Back to what Steve had to say. To paraphrase, he recommends the rule of three and advises generalizing the lowest levels first and not to jump in with generalizations at the higher levels too soon (or at all). He warns it’s common to see some common implementation details, try to force higher level concepts together and then watch things fall apart as they diverge.
His original statement refers to codebase, tasks and systems. So
codebase == implementation and structuring it is what OAOO is for.
system == knowledge and structuring it is what SPOT is for.
DRY is about organizing knowledge for a system to support a codebase.

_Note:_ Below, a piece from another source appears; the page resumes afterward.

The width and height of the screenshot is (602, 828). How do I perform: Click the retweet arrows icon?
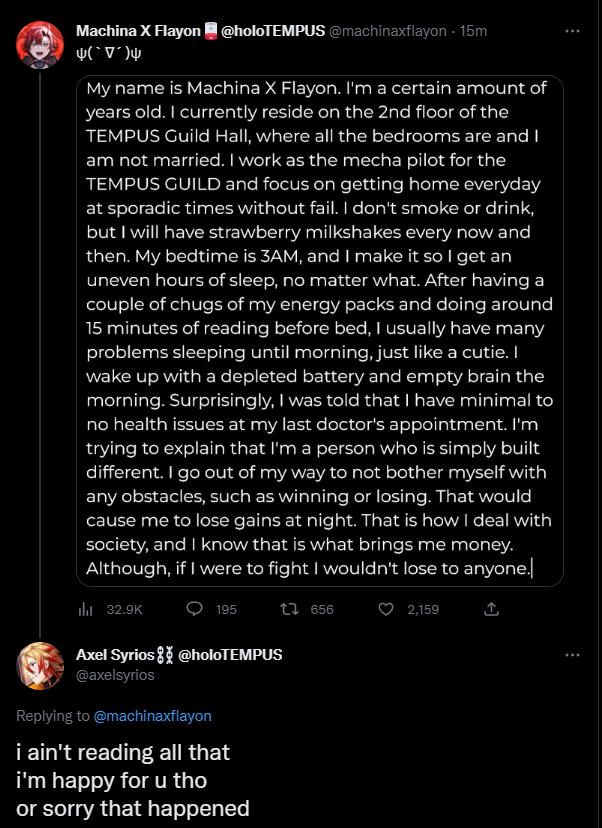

Steve also talks about the goal of a unified vision for this system and how it’s difficult to achieve in practice. In his example, the systems are related, but cannot be unified without adding complexity and reducing the performance of the tasks. He advises against going after a unified vision in this example.
I asked Steve for insight on questions to ask that lead to better decision making. I can apply DRY to his answer, particularly if I keep SPOT and OAOO top of mind.
The divergence of higher-level concepts represents a misunderstanding of SPOT. That is, you coupled different domain concepts and took different points of truth and munged them together. You failed to properly recognize the oneness of those concepts.
The commonality of lower level concepts represents an execution of OAOO. That is, refactor the oneness at the edges of the systems, but don’t get carried away.
DRY is about creating authoritative sources of knowledge. Authoritative might be definitive but it needn’t be. The role of DRY then is help guide you through knowledge acquisition and organization as you learn and as the system evolves.
If you don’t Steve provides a heuristic so you know how long to delay these decisions. (In reality, it’s not the count that matters. It’s the knowing. That’s the hard part.)
So an answer on what questions to ask about code duplication in the higher level concepts is:
Ask if you know enough about the two SPOTs (concepts) containing this code.
The emphasis is on understanding the concepts. If they differ the code might not be duplicated. It may just be a temporary property of the implementation.
Recognize that DRY is about creating an authoritative resource for these concepts.
Authoritative means its singular, but it may not be complete. See what you do to determine if these concepts are in fact similar.
An answer on what questions to ask about code duplication in the lowest level concepts is to use the rule of three and apply OAOO.
Thanks to Steve Streeting for sharing his insight.
1: I’m using refactoring in the same way Martin Fowler uses it: no functional changes occuring during refactor and refactor is done only when supported by tests.
2: I’m abusing this definition of domain code. The original definition refers to code substituted out so it can be mocked. The abuse is that I’m applying this notion to the implementation itself. Importantly, OAOO changes domain code.